This R package (which has been developed on top of the fantastic work that the Statnet team has done) implements estimation and simulation methods for Exponential Random Graph Models of small networks, in particular, up to 5 vertices for directed graphs and 7 for undirected networks. In the case of small networks, the calculation of the likelihood of ERGMs becomes computationally feasible, which allows us to avoid approximations and do exact calculations, ultimately obtaining MLEs directly.
Checkout the examples section, and specially the Using interaction effects example.
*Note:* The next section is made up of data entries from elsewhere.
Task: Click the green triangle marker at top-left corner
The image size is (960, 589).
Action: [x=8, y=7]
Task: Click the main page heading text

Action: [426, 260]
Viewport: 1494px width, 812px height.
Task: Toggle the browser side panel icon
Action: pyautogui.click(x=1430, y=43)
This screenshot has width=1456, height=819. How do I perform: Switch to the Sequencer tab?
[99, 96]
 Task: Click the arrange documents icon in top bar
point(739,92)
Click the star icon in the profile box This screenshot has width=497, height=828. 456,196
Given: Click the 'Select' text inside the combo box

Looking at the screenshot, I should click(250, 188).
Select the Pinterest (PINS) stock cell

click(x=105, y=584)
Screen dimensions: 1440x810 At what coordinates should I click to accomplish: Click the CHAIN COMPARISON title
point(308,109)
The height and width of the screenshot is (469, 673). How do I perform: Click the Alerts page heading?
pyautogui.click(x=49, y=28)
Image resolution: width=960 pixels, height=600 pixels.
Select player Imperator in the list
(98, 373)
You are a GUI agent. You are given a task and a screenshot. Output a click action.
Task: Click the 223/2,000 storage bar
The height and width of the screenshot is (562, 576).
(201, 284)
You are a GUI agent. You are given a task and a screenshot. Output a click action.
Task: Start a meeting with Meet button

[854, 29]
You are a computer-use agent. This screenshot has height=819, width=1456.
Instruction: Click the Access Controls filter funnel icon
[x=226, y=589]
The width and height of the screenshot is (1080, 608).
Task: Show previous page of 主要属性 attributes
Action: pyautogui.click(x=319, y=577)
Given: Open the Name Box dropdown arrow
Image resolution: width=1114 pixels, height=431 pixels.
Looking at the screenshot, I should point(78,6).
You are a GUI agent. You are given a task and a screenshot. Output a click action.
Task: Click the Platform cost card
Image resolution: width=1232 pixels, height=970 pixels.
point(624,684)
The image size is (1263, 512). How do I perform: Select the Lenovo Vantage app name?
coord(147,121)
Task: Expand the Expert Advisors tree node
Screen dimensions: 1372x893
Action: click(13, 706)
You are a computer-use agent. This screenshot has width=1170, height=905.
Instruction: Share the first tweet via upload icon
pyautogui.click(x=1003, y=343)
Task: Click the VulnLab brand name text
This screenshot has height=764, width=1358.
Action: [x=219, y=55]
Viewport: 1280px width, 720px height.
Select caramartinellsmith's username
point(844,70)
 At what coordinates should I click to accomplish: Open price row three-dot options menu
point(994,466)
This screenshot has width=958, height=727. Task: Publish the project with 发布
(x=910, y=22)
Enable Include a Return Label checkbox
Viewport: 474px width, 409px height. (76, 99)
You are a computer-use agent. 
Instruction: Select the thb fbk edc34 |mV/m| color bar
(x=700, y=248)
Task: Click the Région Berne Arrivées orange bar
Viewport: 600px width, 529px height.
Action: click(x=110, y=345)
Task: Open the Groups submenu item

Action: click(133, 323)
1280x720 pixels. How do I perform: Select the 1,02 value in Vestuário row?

This material is based upon work support by, or in part by, the U.S. Army Research Laboratory and the U.S. Army Research Office under grant number W911NF-15-1-0577
Computation for the work described in this paper was supported by the University of Southern California’s Center for High-Performance Computing (hpcc.usc.edu).
When using ergmito, always cite this paper
Vega Yon G, Slaughter A, de la Haye K (2020). “Exponential Random Graph models for Little Networks.” Social Networks. doi:10.1016/j.socnet.2020.07.005 https://doi.org/10.1016/j.socnet.2020.07.005, in press.
Use this if you are using the GitHub version of ergmito:
Vega Yon G (????). ergmito: Exponential Random Graph Models for Small Networks. R package version 0.3-1 (wip), https://github.com/muriteams/ergmito.
Use this if you are using the CRAN version of ergmito:
Vega Yon G (????). ergmito: Exponential Random Graph Models for Small Networks. R package version 0.3-1, https://cran.r-project.org/package=ergmito.
To see these entries in BibTeX format, use ‘print(, bibtex=TRUE)’, ‘toBibtex(.)’, or set ‘options(citation.bibtex.max=999)’.
The development version from GitHub with:
# install.packages("devtools")
devtools::install_github("muriteams/ergmito")
This requires compilation. Windows users can download the latest
compiled version from appveyor
here.
The file to download is the one named ergmito_[version number].zip
.
Once downloaded, you can install typing the following:
install.packages("[path to the zipfile]/ergmito_[version number].zip", repos = FALSE)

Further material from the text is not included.